> Source data
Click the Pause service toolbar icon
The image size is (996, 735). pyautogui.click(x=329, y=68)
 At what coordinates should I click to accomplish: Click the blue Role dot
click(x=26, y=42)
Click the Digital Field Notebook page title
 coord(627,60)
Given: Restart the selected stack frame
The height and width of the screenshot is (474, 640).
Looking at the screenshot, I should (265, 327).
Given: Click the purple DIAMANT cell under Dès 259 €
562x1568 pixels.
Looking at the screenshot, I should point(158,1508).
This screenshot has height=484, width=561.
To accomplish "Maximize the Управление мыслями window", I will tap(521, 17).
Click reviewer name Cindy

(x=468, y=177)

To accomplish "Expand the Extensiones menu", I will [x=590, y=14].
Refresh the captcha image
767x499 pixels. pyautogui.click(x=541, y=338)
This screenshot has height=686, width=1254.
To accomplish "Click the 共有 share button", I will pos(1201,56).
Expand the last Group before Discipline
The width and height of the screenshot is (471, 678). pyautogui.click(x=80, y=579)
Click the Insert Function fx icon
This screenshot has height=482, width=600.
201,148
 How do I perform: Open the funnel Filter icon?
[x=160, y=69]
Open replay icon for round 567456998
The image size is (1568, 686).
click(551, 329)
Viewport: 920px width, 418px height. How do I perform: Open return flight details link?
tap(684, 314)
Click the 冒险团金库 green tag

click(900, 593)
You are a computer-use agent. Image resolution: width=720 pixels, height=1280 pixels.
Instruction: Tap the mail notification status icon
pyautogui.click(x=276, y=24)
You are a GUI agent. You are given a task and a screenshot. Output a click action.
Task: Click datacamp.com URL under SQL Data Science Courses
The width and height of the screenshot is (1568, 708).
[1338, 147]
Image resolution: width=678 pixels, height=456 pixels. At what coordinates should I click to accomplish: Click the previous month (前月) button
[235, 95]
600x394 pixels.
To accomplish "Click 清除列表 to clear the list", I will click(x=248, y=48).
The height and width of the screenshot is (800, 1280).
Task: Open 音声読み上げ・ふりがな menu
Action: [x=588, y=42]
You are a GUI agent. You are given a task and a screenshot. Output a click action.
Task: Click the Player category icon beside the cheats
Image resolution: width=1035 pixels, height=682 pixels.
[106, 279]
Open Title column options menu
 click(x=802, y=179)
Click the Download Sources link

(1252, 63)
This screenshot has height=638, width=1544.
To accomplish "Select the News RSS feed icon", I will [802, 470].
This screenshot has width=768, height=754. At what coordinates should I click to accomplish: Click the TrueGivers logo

> Task goal
From the line containing "This screenshot has height=638, width=1544." to the final line of the data above, transcribe every line exactly and nothing more.

> Response to the task
This screenshot has height=638, width=1544.
To accomplish "Select the News RSS feed icon", I will [802, 470].
This screenshot has width=768, height=754. At what coordinates should I click to accomplish: Click the TrueGivers logo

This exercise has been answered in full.